Assignment.
Copy out the lines beginning at the one with "Task: Click the Send message button" and ending at the last line of the data, both included; pictures stay out.

Data supplied.

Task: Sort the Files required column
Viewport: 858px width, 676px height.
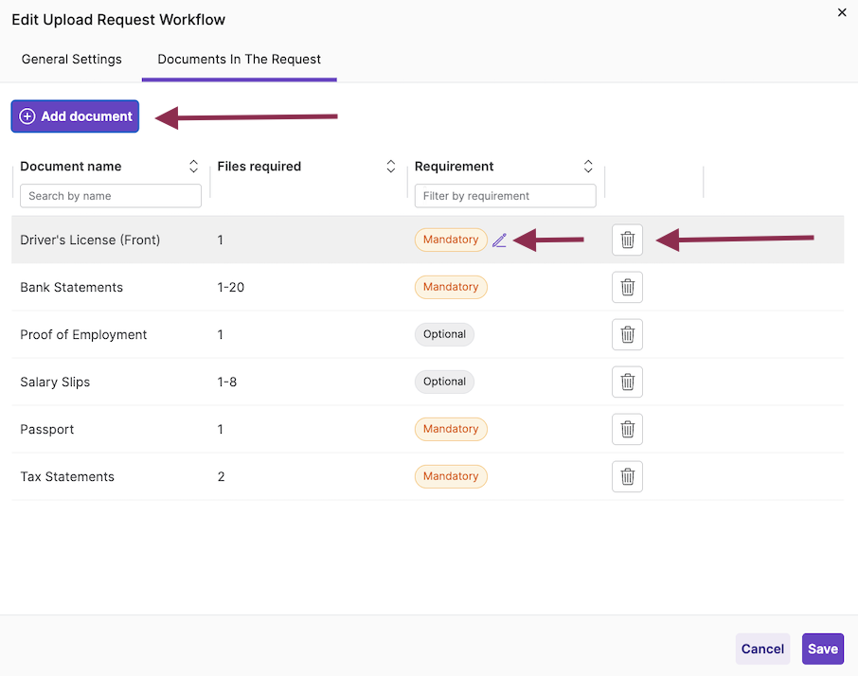Action: [391, 166]
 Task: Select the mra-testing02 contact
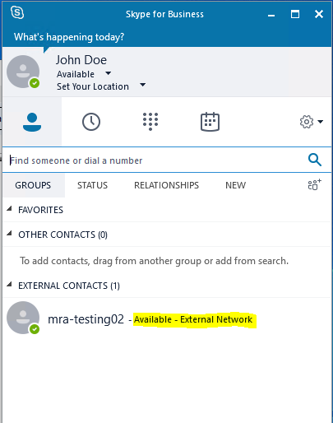[x=167, y=318]
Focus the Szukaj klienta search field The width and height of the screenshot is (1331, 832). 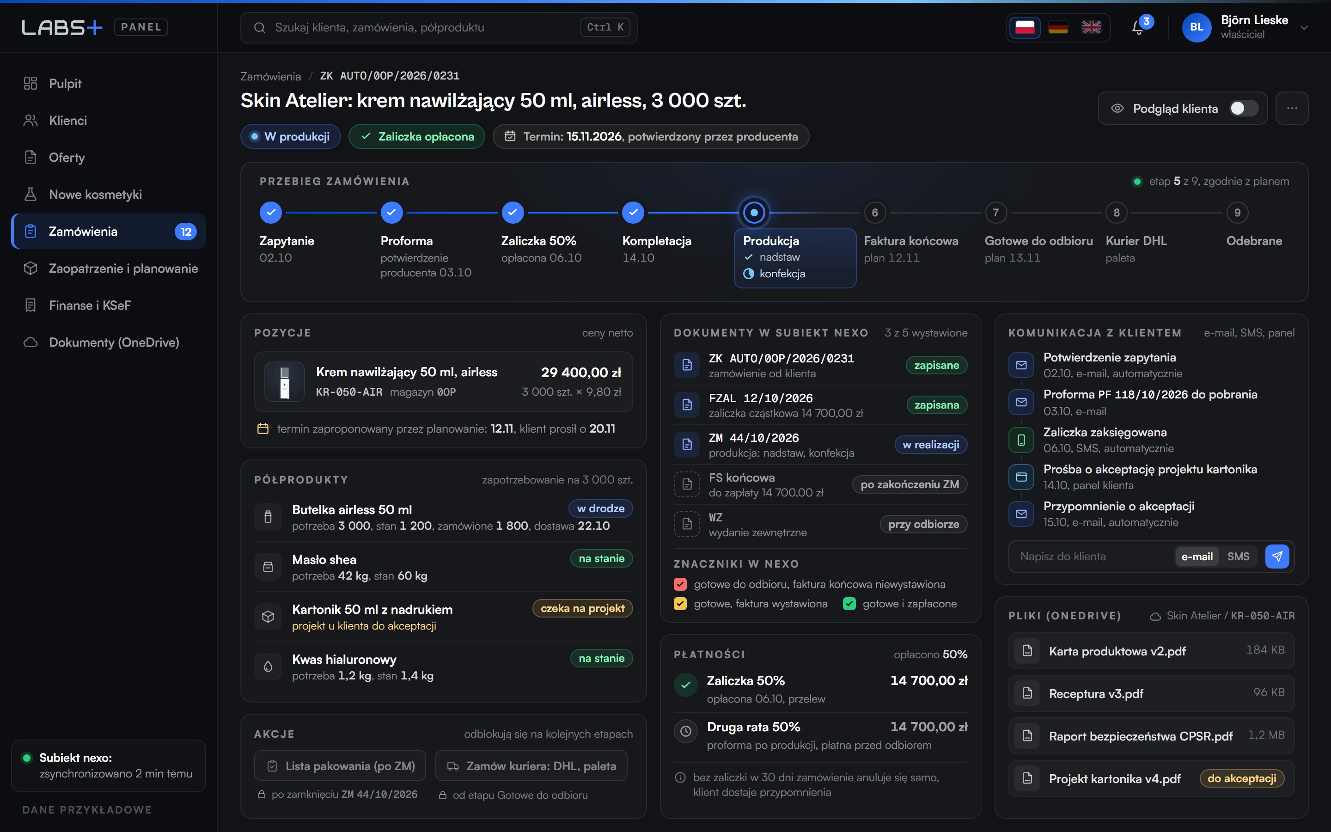tap(438, 28)
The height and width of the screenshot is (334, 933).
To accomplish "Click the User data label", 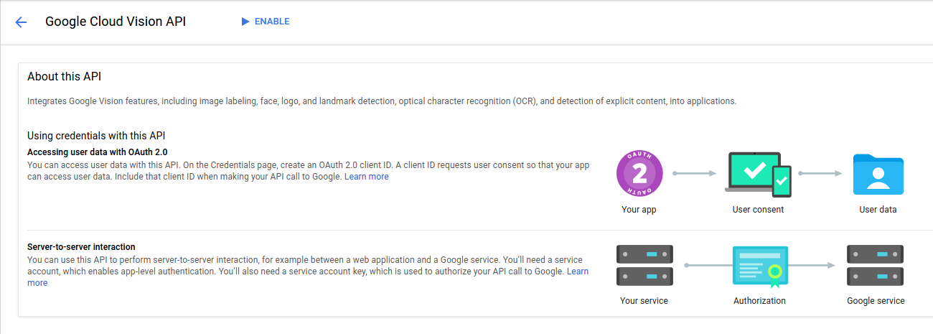I will click(878, 210).
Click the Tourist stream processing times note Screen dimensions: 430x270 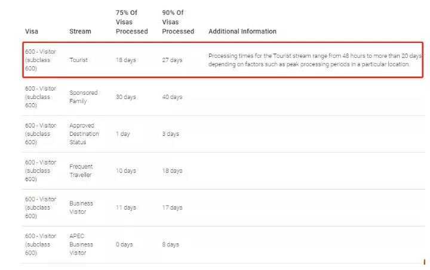pyautogui.click(x=315, y=60)
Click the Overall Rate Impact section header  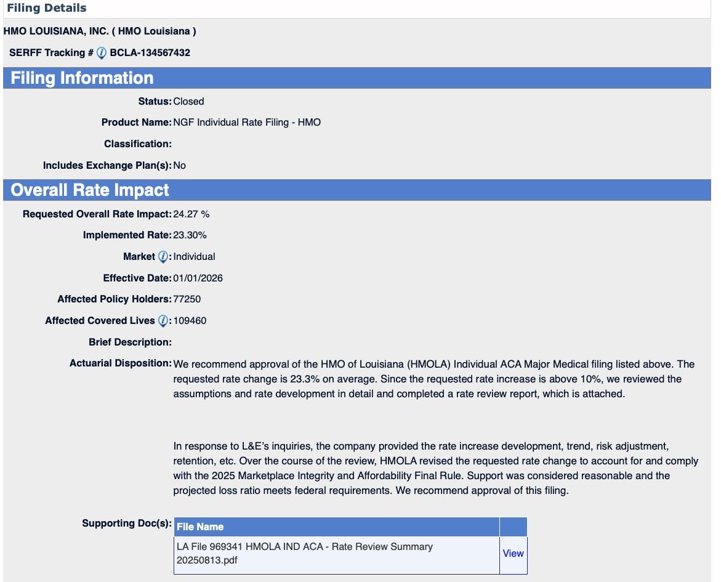(90, 190)
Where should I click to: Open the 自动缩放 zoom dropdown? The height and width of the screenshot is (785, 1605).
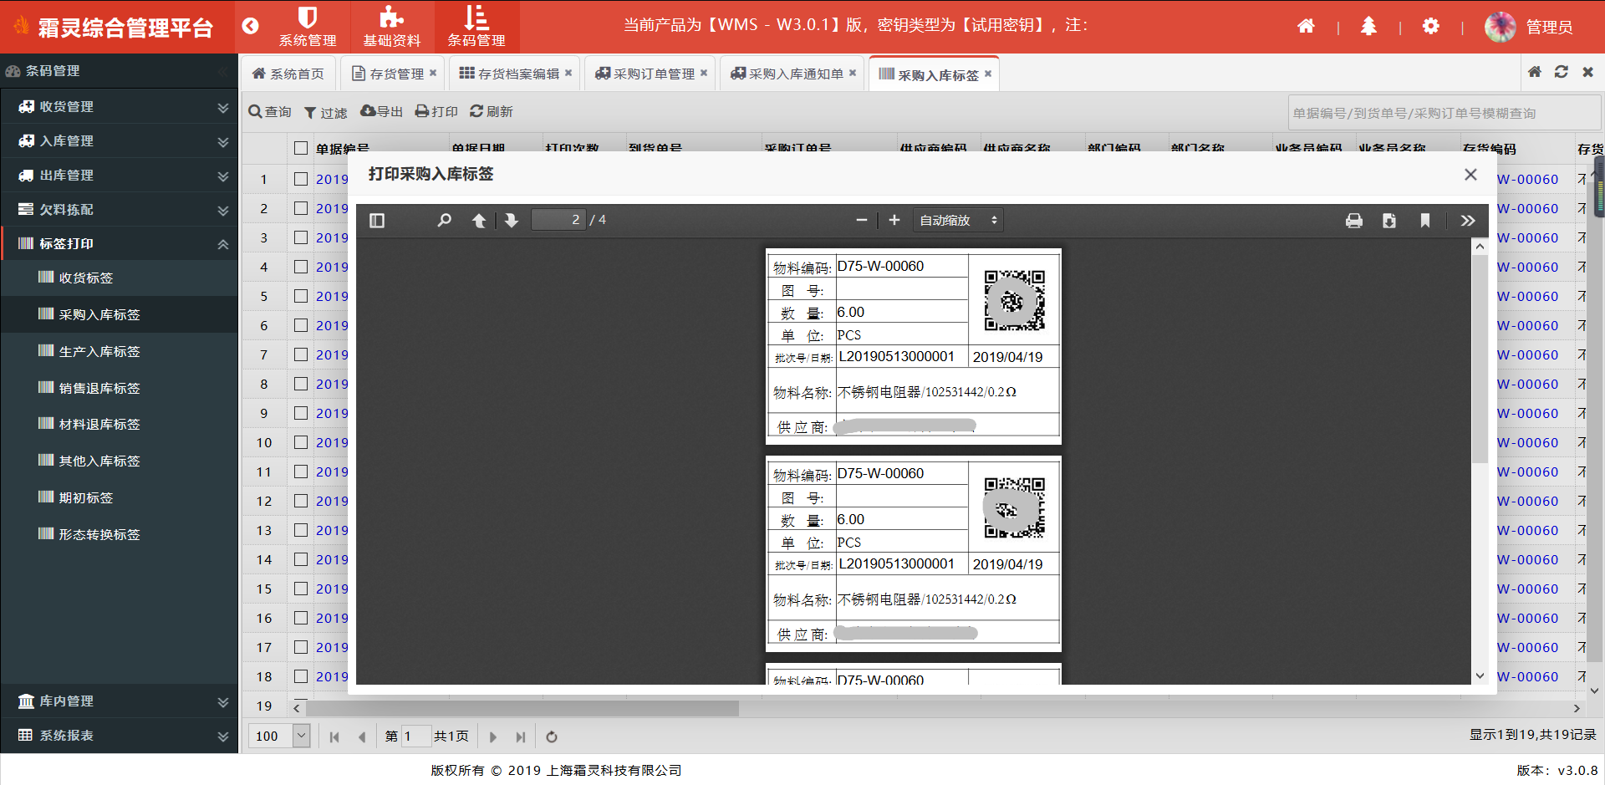pyautogui.click(x=958, y=221)
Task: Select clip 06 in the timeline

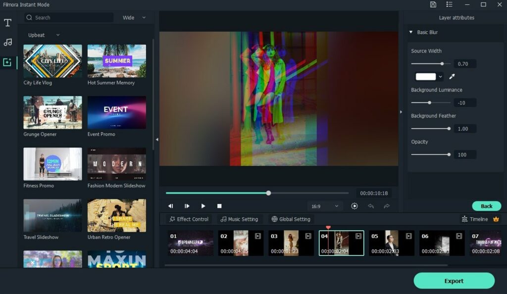Action: click(x=441, y=243)
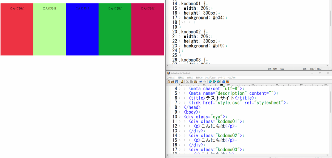Click the New file icon in TeraPad toolbar
Image resolution: width=332 pixels, height=158 pixels.
[x=169, y=82]
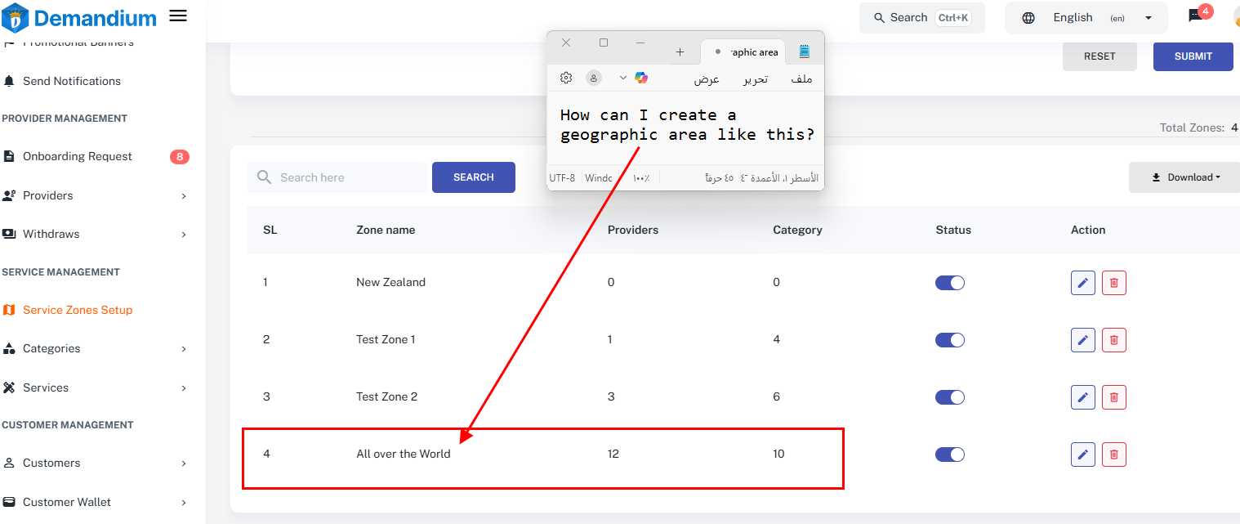Delete the All over the World zone
The image size is (1240, 524).
1113,455
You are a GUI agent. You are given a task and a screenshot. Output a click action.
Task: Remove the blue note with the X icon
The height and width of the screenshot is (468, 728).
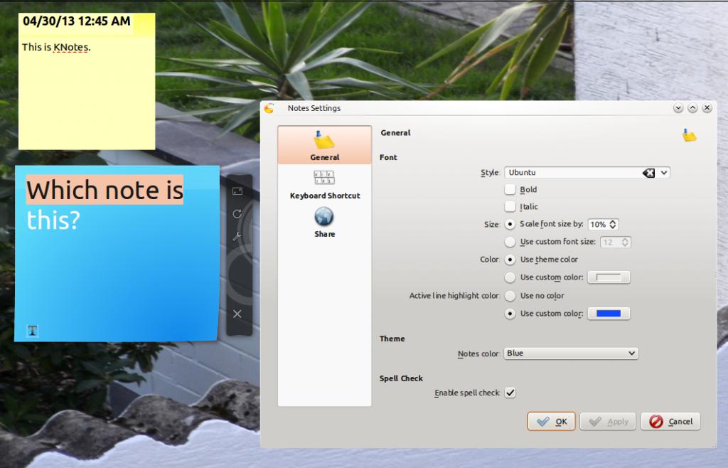point(237,314)
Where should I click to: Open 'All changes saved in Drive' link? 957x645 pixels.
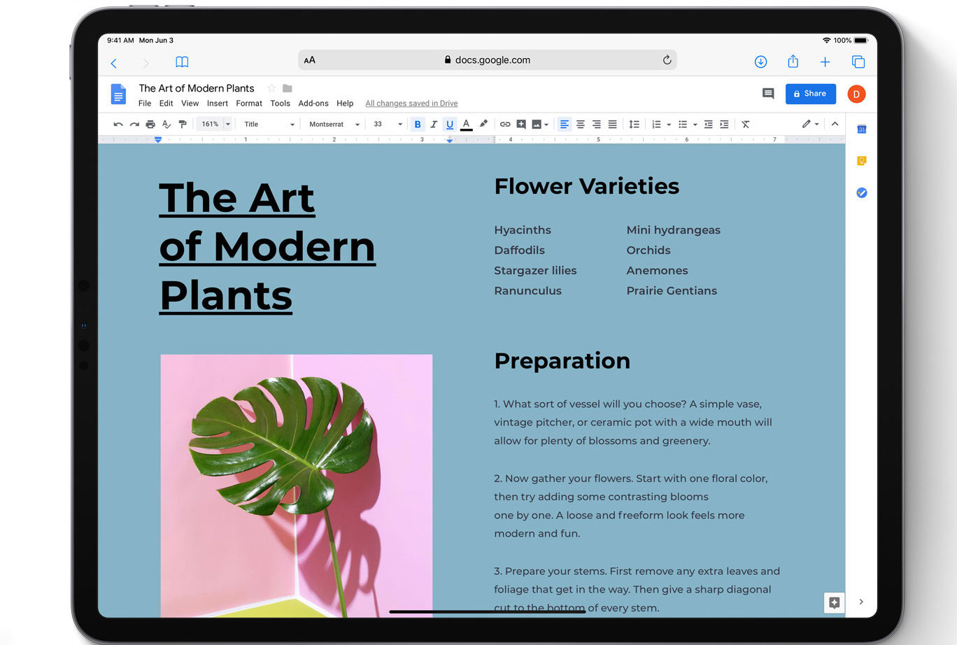(x=411, y=103)
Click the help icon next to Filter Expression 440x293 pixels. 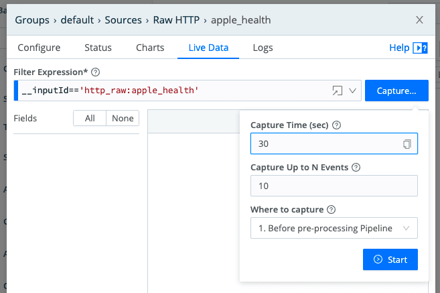(96, 72)
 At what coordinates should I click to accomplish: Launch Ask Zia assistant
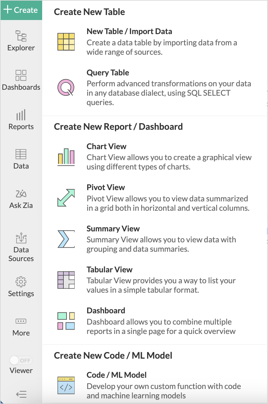21,199
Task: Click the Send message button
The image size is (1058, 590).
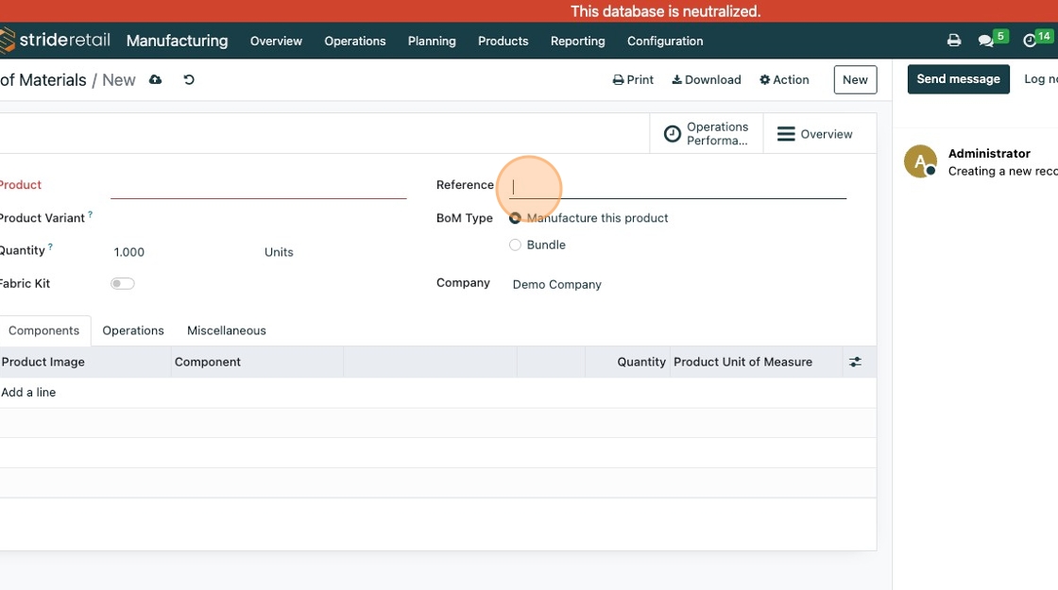Action: tap(958, 79)
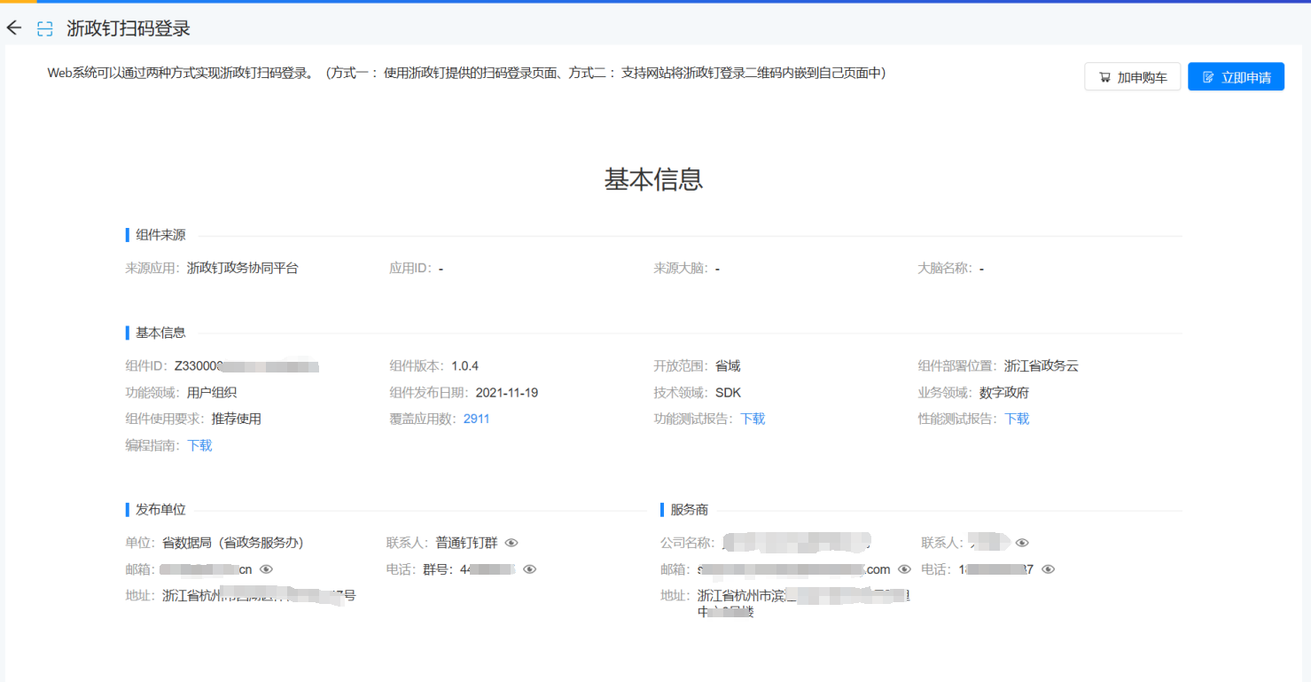Reveal the 服务商 联系人 name
1311x682 pixels.
(x=1022, y=543)
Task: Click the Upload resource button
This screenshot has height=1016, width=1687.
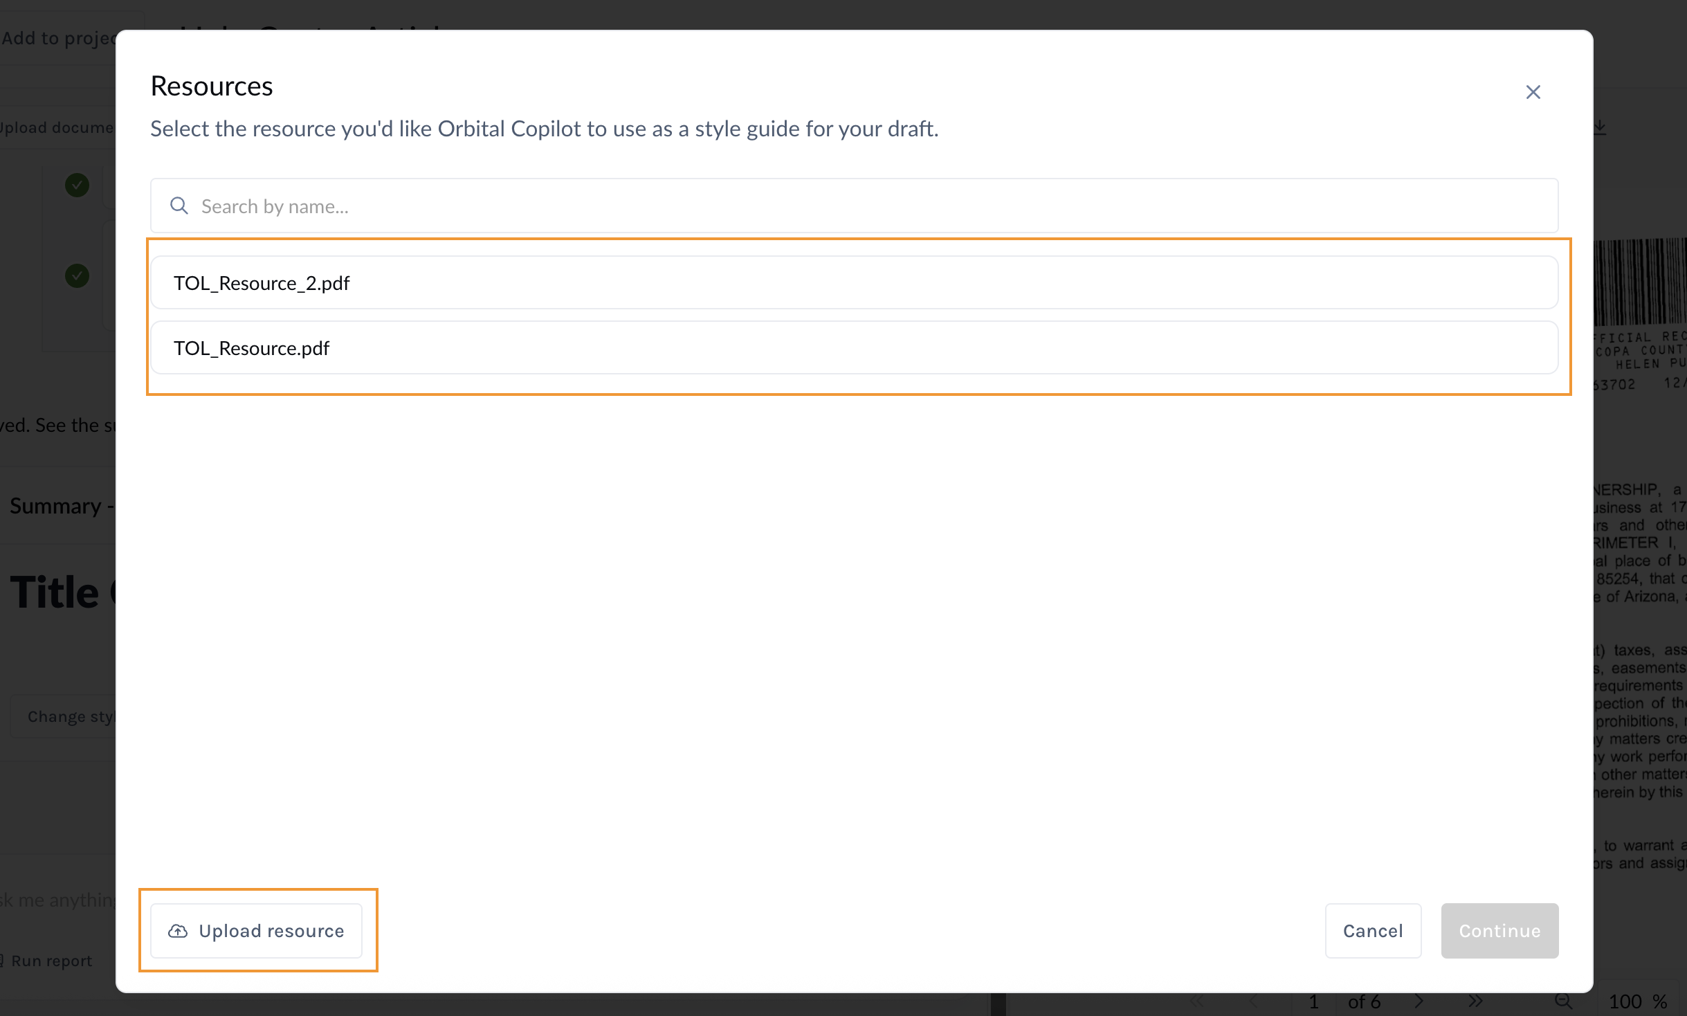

Your response.
Task: Click the Send message button
The image size is (1058, 590).
Action: tap(958, 79)
Reveal the 服务商 联系人 name
1311x682 pixels.
(x=1022, y=543)
Task: Click the Upload resource button
This screenshot has height=1016, width=1687.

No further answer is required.